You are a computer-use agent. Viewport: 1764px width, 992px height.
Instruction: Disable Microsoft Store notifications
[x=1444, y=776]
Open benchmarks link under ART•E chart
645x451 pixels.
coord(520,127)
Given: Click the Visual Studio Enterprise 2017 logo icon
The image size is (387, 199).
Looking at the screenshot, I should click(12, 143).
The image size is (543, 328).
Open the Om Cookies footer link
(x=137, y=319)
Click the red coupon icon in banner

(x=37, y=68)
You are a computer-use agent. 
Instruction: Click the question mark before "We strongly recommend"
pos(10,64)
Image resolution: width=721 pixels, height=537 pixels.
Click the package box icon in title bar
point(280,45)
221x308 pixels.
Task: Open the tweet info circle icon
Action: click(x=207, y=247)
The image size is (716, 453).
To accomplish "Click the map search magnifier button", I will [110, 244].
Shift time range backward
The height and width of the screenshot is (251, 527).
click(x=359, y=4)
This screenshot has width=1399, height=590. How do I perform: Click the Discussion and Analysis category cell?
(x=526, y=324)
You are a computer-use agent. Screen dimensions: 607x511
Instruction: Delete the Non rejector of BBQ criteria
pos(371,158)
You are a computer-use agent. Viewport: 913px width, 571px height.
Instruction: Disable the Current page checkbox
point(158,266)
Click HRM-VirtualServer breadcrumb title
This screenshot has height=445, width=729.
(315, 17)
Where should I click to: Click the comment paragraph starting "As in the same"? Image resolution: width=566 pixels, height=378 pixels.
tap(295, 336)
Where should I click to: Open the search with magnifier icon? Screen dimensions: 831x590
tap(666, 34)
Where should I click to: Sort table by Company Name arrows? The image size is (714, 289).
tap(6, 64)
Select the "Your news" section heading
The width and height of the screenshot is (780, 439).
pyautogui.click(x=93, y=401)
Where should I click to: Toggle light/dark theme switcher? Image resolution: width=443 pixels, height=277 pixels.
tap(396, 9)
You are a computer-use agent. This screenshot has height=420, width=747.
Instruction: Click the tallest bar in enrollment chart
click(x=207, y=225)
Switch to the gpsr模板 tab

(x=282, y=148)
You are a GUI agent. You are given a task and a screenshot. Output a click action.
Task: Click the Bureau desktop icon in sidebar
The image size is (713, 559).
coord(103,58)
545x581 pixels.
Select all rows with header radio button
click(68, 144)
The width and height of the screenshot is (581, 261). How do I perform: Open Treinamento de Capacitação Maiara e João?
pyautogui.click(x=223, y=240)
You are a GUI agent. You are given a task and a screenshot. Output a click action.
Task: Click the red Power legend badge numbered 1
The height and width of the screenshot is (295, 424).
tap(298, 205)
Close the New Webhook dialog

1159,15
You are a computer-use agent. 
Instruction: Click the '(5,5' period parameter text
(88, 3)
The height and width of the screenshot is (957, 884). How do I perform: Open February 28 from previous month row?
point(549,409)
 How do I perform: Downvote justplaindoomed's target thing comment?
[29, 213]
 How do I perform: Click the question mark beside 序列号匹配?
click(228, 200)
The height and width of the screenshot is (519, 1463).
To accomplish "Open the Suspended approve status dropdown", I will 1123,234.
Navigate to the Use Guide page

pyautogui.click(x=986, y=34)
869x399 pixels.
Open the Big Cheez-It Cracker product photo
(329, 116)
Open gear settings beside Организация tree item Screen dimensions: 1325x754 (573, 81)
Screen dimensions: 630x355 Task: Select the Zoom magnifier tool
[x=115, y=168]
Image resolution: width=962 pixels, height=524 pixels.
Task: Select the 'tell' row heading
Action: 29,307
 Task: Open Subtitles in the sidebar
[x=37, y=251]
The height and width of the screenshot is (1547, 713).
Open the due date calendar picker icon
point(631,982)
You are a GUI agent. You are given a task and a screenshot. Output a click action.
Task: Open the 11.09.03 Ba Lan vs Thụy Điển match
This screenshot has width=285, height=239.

☆ ☆ ☆ ☆ ☆

POLECENIE:
Przepisz wszystkie wpisy jeszcze raz i zamień w nich „Instruction” na „Goal”. Reszta ma zostać bez zmian.

ODPOWIEDŹ:
You are a computer-use agent. Viewport: 1764px width, 992px height.
Goal: Disable Microsoft Store notifications
[x=1444, y=776]
Open benchmarks link under ART•E chart
645x451 pixels.
coord(520,127)
Given: Click the Visual Studio Enterprise 2017 logo icon
The image size is (387, 199).
Looking at the screenshot, I should click(12, 143).
The image size is (543, 328).
Open the Om Cookies footer link
(x=137, y=319)
Click the red coupon icon in banner

(x=37, y=68)
You are a computer-use agent. 
Goal: Click the question mark before "We strongly recommend"
pos(10,64)
Image resolution: width=721 pixels, height=537 pixels.
Click the package box icon in title bar
point(280,45)
221x308 pixels.
Task: Open the tweet info circle icon
Action: click(x=207, y=247)
The image size is (716, 453).
To accomplish "Click the map search magnifier button", I will [110, 244].
Shift time range backward
The height and width of the screenshot is (251, 527).
click(x=359, y=4)
This screenshot has width=1399, height=590. How do I perform: Click the Discussion and Analysis category cell?
(x=526, y=324)
You are a computer-use agent. Screen dimensions: 607x511
Goal: Delete the Non rejector of BBQ criteria
pos(371,158)
You are a computer-use agent. Viewport: 913px width, 571px height.
Goal: Disable the Current page checkbox
point(158,266)
Click HRM-VirtualServer breadcrumb title
This screenshot has height=445, width=729.
(315, 17)
Where should I click to: Click the comment paragraph starting "As in the same"? Image resolution: width=566 pixels, height=378 pixels.
tap(295, 336)
Where should I click to: Open the search with magnifier icon? Screen dimensions: 831x590
tap(666, 34)
Where should I click to: Sort table by Company Name arrows? The image size is (714, 289).
tap(6, 64)
Select the "Your news" section heading
The width and height of the screenshot is (780, 439).
pyautogui.click(x=93, y=401)
Where should I click to: Toggle light/dark theme switcher? Image resolution: width=443 pixels, height=277 pixels.
tap(396, 9)
You are a computer-use agent. This screenshot has height=420, width=747.
Goal: Click the tallest bar in enrollment chart
click(x=207, y=225)
Switch to the gpsr模板 tab

(x=282, y=148)
You are a GUI agent. You are given a task and a screenshot. Output a click action.
Task: Click the Bureau desktop icon in sidebar
The image size is (713, 559).
coord(103,58)
545x581 pixels.
Select all rows with header radio button
click(68, 144)
The width and height of the screenshot is (581, 261). How do I perform: Open Treinamento de Capacitação Maiara e João?
pyautogui.click(x=223, y=240)
You are a GUI agent. You are given a task and a screenshot. Output a click action.
Task: Click the red Power legend badge numbered 1
The height and width of the screenshot is (295, 424).
tap(298, 205)
Close the New Webhook dialog

1159,15
You are a computer-use agent. 
Goal: Click the '(5,5' period parameter text
(88, 3)
The height and width of the screenshot is (957, 884). How do I perform: Open February 28 from previous month row?
point(549,409)
 How do I perform: Downvote justplaindoomed's target thing comment?
[29, 213]
 How do I perform: Click the question mark beside 序列号匹配?
click(228, 200)
The height and width of the screenshot is (519, 1463).
To accomplish "Open the Suspended approve status dropdown", I will 1123,234.
Navigate to the Use Guide page

pyautogui.click(x=986, y=34)
869x399 pixels.
Open the Big Cheez-It Cracker product photo
(329, 116)
Open gear settings beside Организация tree item Screen dimensions: 1325x754 (573, 81)
Screen dimensions: 630x355 Task: Select the Zoom magnifier tool
[x=115, y=168]
Image resolution: width=962 pixels, height=524 pixels.
Task: Select the 'tell' row heading
Action: 29,307
 Task: Open Subtitles in the sidebar
[x=37, y=251]
The height and width of the screenshot is (1547, 713).
Open the due date calendar picker icon
point(631,982)
You are a GUI agent. You are given a task and a screenshot. Output a click action.
Task: Open the 11.09.03 Ba Lan vs Thụy Điển match
This screenshot has width=285, height=239.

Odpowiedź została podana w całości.